• GOAL
Render the records below as a Markdown table with the columns "Row" and "Record text," giving each line its own numbered row. Skip blank lines and leave the pictures out.

• THE DATA
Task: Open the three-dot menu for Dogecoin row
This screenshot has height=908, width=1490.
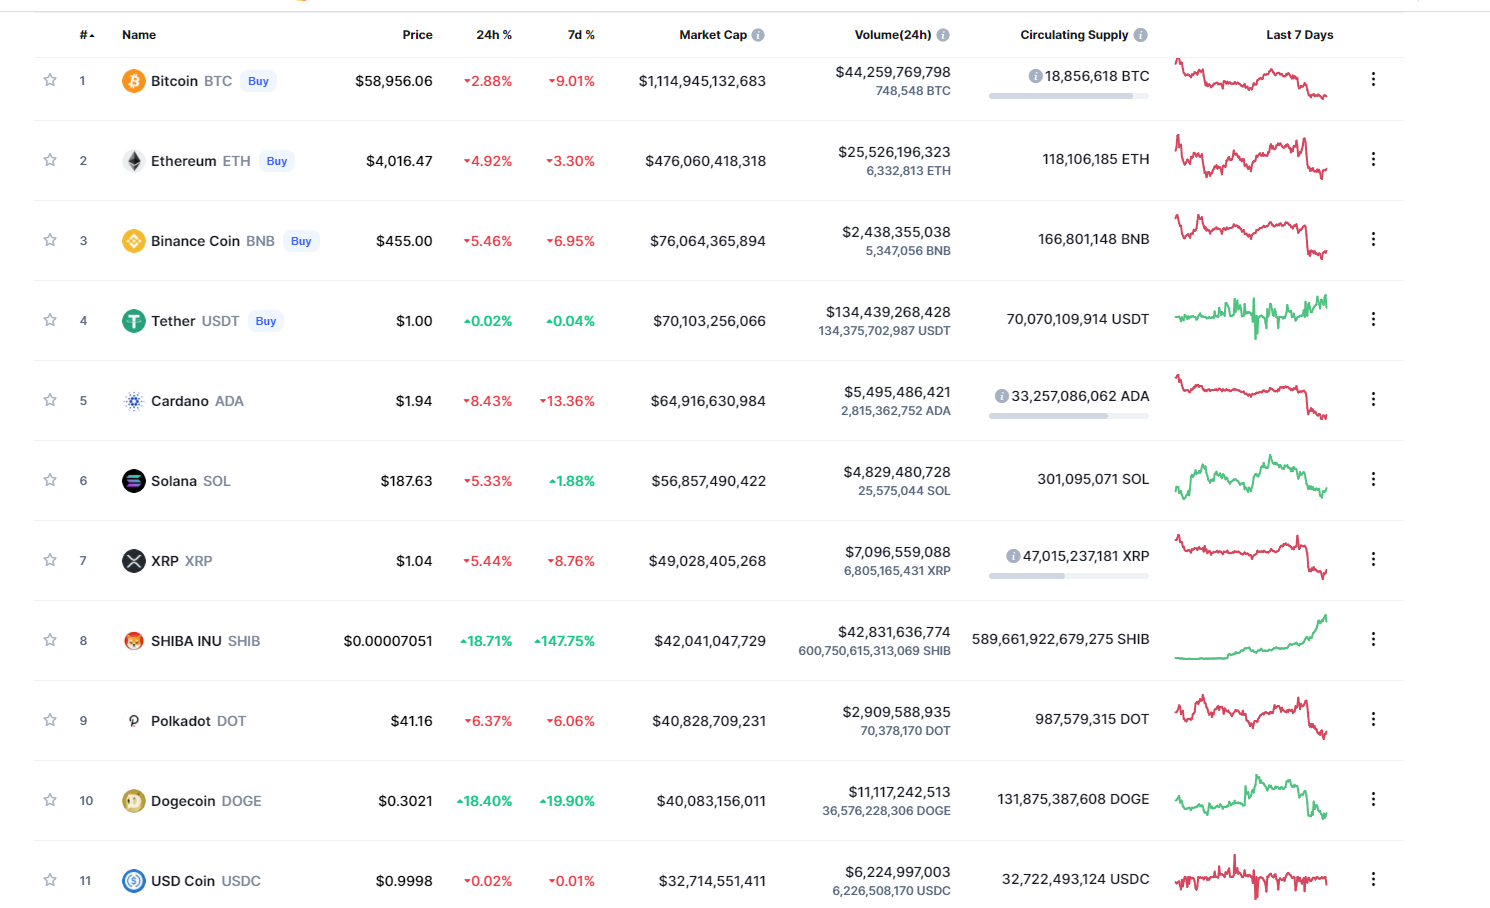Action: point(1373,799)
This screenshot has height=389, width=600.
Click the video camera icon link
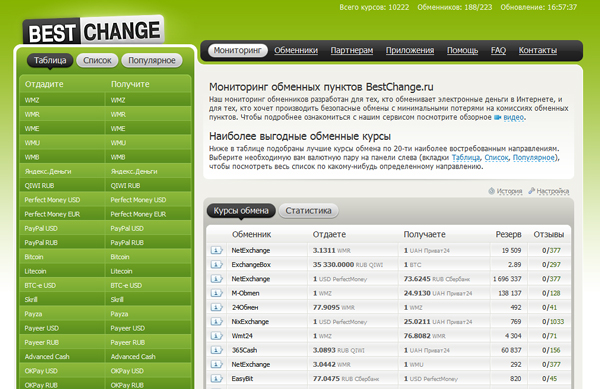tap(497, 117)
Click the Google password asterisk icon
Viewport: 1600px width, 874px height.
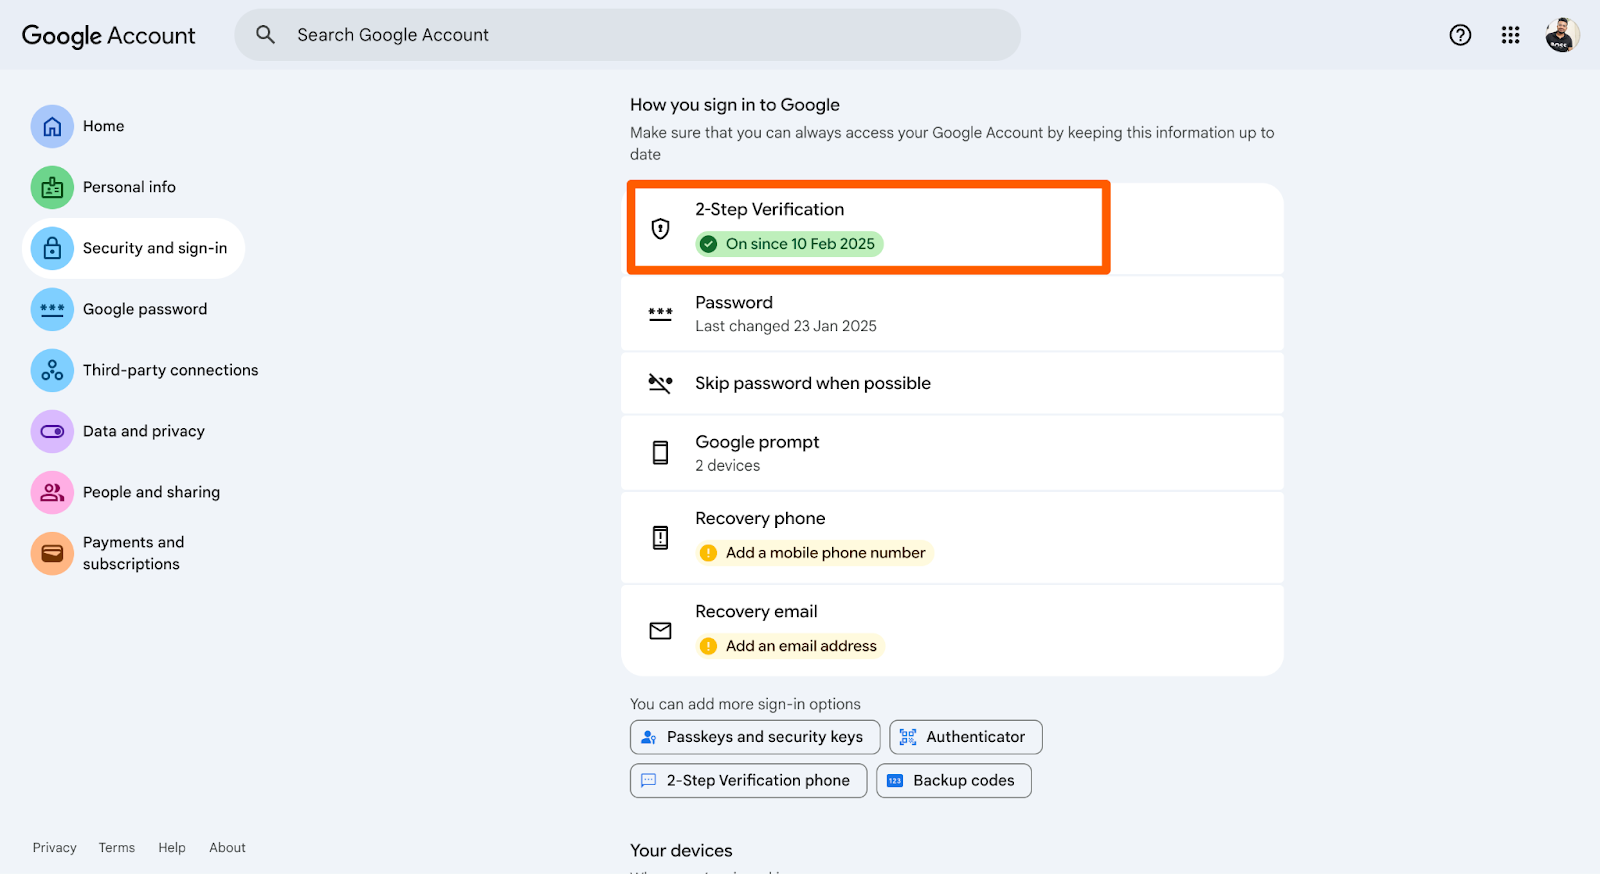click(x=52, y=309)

• EXERCISE ANSWER
| Row | Record text |
|---|---|
| 1 | Task: Open the three-dot menu for Dogecoin row |
| 2 | This screenshot has height=908, width=1490. |
| 3 | Action: point(1373,799) |
| 4 | This screenshot has height=389, width=600. |
| 5 | Click the video camera icon link |
| 6 | tap(497, 117) |
| 7 | Click the Google password asterisk icon |
| 8 | Viewport: 1600px width, 874px height. |
| 9 | click(x=52, y=309) |